The Marys wanted to go out to dinner, but the usual logjam of indecision as to where to go set in. I took the cows by the horns and dictated that we would go to the newly-relocated Ristorante Carmelo in Mandeville. Really, I knew this was where Mary Ann wanted to go. She wouldn't insist on it, however, to avoid violating my only loosely-held guideline of avoiding restaurants in their early months. (Every now and then, a flicker of guilt briefly surfaces.) Carmelo has been there for only two months. On the other hand, the menu is largely the same as it was back in the French Quarter, and Carmelo Chirico runs the place hands-on with several members of his family. How off kilter could it be?
Not very, to judge by the food this night. We ordered an insane amount of food, and even with my senses dulled by a double Negroni (above; the bartender kept adding more of this and that to get it right, until it was the size of a glass of iced tea), I don't believe any glaring problems turned up. And this was after having to wait almost a half-hour for a table (that's what we get for trying to make plans at the last minute).
When we go to an Italian restaurant with pizza, the order for that goes in before the menus are opened. Mary Ann said that the muffuletta pizza she saw here last week needed to be surveyed. Here it came, from the gas-fired but brick oven. That's too much stuff on a pizza for me, and I think the idea of muffuletta ingredients served hot is revolting. Even so, this was a well-made pie, crusty where it was supposed to be.
In front of me was a big bowl of mussels that pleased me utterly. Mary Leigh was the only unhappy one; the tomato bruschetta was not up to her standards. Come to think of it, it didn't look like the great bruschetta that Carmelo used to serve downtown.
Pasta next. The malfadine with mushrooms and truffle oil had my name all over it. Indeed, this was the dish of the night. Malfadine ("made badly") are noodles that come out of the extrude with irregularly rippled sides, the better to grab the sauce with. What a great flavor! I might have to get this again. On a much more conventional note, Mary Leigh--who is not given to hyperbole--was going ga-ga over the spaghetti bolognese. She said it was as fine as any she could remember in Italy. (I pause to reflect how wonderful it is that my teenagers have been to Italy enough times to have such a thought. When I was her age, going to Italy would have been like going to the moon now.)
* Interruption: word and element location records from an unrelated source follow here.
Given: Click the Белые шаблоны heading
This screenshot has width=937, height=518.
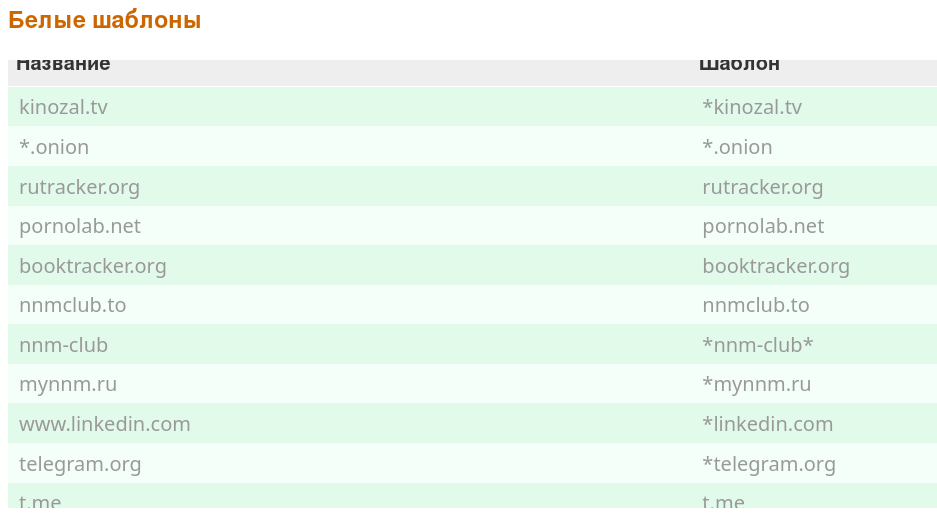Looking at the screenshot, I should click(x=105, y=20).
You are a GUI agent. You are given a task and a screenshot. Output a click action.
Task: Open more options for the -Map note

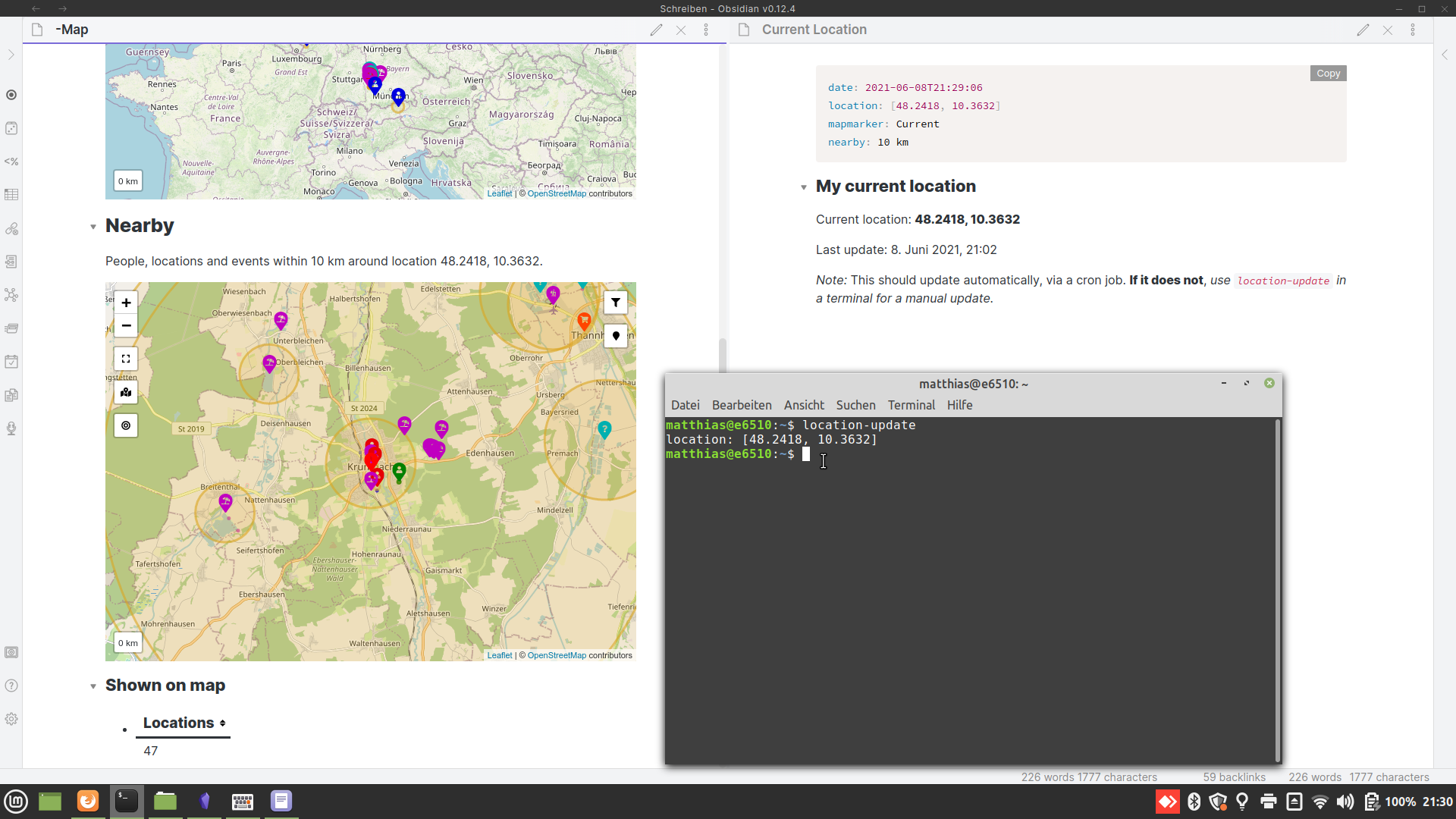706,30
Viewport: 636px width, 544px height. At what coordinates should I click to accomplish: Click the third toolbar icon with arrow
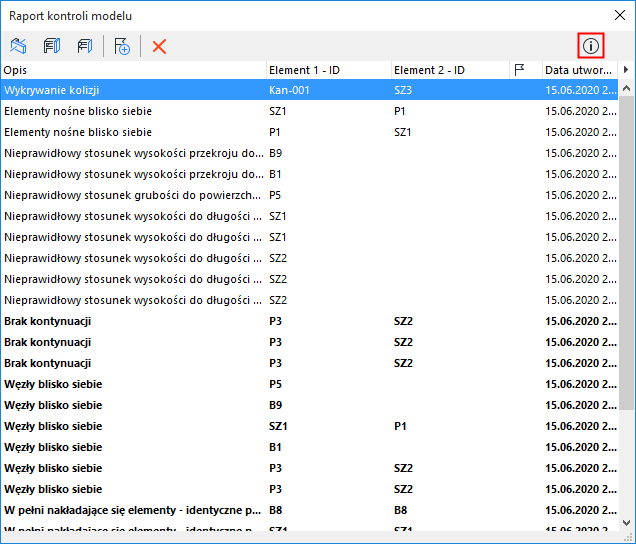[85, 46]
Mary Ann's pasta was also good: big shrimp over pasta aglio olio. She decided that this was a night when the food was so good and she felt so much like eating it that she could let her diet go. So she continued the theme with an appetizer of shrimp and crabmeat atop a pillow of polenta, which she enjoyed with lust.
We had an interesting wine with all this. I saw an unfamiliar Soave. The waiter said they didn't have it. Carmelo said that he had hidden it, because too many people were put off by the fact that the bottles contained some yeast residue--not an uncommon element in a well-made Soave. It was terrific, and so far from the watery Soave Bolla that everyone knows that it shouldn't have the same name. Even Mary Ann got enthusiastic about it, and that is a real rarity.
The Marys started whining when they learned that I had yet another dish coming. This was chicken Vesuvio, a concoction common on the East Coast but not often encountered in these parts. Carmelo's version included most of the usual ingredients: chicken, Italian sausage (housemade, he said), pepper, and onions. It lack potatoes, and included a red sauce, both of which are off standard. But it wound up being a terrific dish. And it was on the lighter side, for which at this point I was thankful.
What a great dinner! Here is the first-class Italian restaurant Mandeville has needed. I hope the Northshorinians can open their minds to this style of cooking, which may not be like they're accustomed to eating at Sal & Judy's.
Ristorante Carmelo. Mandeville: 1901 US Hwy 190 985-624-4844. Northern Italian.